═══ TEXTE ÉTUDIÉ

La combustion est parfaite. Après les premières bouffées affriolantes, on entre dans une phase un peu unidimensionnelle, mais bientôt le kentucky et le perique commencent à percer à travers les virginias. Au fur et à mesure du fumage, le mélange gagne nettement en force alors que les arômes fruités et floraux s’estompent, se retirent dans le fond et finissent pour ainsi dire par disparaître. Malgré son statut d’aromatique, ce tabac est tout sauf douceâtre, bien au contraire. La langue décèle une certaine acidité que, personnellement, je n’apprécie pas trop, mais ça ne devient pas vraiment gênant. Il y a également de l’amertume, mais plutôt que de déranger, elle donne du sérieux au mélange. Dans les dernières minutes, le tabac semble comme transformé : le kentucky et le perique prennent résolument le dessus et la finale intense et sombre ne rappelle en rien le blend floral du début.

══════
═══ DONNÉES FOURNIES

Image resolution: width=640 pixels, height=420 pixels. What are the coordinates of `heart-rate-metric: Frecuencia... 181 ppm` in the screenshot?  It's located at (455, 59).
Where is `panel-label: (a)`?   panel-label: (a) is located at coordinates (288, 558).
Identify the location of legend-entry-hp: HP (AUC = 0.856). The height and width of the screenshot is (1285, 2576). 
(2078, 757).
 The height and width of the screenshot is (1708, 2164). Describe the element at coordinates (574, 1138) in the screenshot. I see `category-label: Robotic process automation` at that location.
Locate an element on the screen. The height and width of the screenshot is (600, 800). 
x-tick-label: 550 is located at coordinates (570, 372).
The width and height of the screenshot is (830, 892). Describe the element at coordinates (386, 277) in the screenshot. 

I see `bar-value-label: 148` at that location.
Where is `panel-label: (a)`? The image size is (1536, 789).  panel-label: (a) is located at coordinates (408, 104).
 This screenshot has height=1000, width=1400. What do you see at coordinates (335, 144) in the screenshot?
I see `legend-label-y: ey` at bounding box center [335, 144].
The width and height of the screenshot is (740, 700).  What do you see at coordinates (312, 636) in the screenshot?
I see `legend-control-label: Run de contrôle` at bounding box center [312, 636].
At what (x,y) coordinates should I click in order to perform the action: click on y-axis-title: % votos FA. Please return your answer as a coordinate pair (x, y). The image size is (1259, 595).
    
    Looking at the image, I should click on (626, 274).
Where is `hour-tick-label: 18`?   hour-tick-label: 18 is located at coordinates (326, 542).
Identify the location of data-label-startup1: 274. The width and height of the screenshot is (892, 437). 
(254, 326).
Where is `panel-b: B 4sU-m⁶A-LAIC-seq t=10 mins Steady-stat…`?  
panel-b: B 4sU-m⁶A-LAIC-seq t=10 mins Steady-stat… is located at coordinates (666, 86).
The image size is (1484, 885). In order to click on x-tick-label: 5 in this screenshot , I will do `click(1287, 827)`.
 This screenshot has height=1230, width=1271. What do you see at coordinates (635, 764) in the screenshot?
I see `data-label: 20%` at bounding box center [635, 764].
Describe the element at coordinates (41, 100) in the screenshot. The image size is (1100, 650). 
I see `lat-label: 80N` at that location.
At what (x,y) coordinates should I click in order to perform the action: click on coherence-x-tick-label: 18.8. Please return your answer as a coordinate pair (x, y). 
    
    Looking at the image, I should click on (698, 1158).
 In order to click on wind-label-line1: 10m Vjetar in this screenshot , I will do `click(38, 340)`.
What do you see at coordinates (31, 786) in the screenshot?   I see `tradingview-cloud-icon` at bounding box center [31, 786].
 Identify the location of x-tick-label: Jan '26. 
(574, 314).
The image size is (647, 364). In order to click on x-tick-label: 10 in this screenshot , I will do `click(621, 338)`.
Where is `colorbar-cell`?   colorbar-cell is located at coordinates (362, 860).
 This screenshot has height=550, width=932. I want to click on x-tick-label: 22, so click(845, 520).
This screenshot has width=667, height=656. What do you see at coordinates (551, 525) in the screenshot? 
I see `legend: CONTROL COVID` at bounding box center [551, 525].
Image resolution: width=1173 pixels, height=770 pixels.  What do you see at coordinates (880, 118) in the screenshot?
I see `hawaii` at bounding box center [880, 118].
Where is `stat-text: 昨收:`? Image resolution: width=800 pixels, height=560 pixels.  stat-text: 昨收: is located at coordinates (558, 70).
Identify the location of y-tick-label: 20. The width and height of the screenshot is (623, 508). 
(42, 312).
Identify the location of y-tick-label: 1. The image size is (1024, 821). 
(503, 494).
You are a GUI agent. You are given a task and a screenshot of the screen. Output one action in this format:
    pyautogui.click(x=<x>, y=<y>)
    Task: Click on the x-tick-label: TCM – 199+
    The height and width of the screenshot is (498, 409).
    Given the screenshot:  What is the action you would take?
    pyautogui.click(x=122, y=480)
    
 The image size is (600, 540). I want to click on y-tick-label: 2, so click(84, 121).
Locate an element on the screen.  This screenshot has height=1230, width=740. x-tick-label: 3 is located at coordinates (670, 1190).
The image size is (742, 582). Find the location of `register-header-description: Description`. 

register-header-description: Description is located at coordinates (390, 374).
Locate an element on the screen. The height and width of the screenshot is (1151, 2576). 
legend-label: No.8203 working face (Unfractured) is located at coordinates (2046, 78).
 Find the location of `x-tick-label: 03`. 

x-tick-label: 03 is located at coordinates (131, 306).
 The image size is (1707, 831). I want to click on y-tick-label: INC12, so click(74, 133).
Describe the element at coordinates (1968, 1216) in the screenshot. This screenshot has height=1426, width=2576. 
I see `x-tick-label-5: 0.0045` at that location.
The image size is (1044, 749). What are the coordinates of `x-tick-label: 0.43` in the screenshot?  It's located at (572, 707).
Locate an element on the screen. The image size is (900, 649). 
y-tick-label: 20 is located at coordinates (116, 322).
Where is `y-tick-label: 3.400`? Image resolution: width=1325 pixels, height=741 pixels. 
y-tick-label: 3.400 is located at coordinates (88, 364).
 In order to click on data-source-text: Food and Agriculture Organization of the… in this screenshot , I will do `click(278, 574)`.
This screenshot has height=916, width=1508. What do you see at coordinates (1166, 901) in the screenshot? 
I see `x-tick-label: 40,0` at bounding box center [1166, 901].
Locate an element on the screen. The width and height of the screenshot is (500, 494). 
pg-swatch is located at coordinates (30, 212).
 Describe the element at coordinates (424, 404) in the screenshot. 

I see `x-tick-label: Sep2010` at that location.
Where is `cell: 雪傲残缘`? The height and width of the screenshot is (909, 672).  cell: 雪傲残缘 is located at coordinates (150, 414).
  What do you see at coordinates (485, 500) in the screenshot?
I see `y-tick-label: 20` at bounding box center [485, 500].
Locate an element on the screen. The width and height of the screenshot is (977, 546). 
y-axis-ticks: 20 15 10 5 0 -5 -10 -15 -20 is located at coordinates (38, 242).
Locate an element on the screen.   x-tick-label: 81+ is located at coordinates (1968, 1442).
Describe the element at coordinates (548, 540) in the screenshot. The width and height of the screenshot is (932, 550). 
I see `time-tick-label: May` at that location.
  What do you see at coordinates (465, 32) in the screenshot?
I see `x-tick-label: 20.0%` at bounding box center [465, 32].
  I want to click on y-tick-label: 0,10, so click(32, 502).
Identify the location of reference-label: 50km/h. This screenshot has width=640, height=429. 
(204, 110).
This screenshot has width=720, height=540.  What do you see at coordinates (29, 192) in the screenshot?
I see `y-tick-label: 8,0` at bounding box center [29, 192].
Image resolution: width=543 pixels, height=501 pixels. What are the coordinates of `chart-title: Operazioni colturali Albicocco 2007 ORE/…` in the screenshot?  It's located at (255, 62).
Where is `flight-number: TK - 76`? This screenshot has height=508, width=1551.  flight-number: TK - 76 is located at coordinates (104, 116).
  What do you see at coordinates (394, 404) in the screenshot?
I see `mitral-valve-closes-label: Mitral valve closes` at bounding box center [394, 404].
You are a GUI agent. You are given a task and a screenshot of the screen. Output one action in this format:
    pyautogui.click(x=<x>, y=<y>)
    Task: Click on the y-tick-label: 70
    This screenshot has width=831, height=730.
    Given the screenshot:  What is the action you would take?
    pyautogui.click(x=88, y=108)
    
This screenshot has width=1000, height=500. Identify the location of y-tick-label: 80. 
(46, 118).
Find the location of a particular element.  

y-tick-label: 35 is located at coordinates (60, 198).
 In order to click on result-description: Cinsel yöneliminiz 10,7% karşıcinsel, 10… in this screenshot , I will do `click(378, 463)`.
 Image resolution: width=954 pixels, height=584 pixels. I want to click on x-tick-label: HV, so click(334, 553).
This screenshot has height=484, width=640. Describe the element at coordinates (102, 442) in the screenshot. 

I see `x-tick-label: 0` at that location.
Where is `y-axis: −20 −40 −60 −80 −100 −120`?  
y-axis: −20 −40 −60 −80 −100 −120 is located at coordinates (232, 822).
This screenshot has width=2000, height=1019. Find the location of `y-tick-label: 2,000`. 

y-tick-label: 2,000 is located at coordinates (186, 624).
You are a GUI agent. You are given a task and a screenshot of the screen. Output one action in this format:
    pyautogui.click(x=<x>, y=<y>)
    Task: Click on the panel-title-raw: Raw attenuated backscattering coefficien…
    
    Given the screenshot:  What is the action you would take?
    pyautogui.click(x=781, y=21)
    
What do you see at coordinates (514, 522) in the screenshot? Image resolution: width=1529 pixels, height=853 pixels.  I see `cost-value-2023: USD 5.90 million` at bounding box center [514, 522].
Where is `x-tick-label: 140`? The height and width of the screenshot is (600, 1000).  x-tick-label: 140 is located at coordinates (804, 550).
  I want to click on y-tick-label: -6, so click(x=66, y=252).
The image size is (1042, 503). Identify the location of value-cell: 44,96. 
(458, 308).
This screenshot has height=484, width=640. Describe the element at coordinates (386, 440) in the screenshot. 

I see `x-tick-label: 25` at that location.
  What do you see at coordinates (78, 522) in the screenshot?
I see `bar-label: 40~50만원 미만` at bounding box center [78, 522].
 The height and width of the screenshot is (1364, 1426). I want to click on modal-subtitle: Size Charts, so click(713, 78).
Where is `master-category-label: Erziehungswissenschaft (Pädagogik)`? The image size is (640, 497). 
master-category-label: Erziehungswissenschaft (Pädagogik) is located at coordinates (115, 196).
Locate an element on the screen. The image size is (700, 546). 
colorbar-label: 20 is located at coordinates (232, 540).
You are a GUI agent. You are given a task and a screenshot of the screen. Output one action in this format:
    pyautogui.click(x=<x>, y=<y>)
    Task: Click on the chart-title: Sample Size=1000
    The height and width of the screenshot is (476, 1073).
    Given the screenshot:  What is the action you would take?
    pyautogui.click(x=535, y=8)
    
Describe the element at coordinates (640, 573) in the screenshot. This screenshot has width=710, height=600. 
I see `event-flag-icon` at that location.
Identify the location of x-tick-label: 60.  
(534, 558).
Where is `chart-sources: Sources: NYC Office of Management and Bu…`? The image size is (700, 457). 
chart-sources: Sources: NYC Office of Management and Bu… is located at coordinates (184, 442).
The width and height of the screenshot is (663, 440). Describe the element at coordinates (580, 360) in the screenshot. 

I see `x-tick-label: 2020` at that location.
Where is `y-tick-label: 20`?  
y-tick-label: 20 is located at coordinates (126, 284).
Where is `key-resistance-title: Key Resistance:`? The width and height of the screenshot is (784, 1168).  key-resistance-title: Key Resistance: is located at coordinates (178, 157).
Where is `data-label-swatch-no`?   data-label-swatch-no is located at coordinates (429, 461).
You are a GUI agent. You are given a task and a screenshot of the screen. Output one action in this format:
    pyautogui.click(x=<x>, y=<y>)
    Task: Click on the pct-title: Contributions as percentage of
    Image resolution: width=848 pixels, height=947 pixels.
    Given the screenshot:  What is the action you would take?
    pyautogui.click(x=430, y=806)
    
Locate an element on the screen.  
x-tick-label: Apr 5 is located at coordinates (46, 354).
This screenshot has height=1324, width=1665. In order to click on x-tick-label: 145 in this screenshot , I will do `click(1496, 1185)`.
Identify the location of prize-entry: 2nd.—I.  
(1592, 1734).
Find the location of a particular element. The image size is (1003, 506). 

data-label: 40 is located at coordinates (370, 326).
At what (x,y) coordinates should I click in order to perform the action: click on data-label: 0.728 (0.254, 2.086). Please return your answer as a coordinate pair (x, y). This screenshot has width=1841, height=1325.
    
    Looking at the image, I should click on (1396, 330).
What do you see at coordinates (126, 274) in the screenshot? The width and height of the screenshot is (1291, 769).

══════

_TRAVAIL À FAIRE_
Indiquez, d'après le texte sur ce mélange de tabac, quels tabacs prennent résolument le dessus dans les dernières minutes. Les lignes ci-dessus n'interviennent pas dans ce travail.

_CORRIGÉ_
Le kentucky et le perique.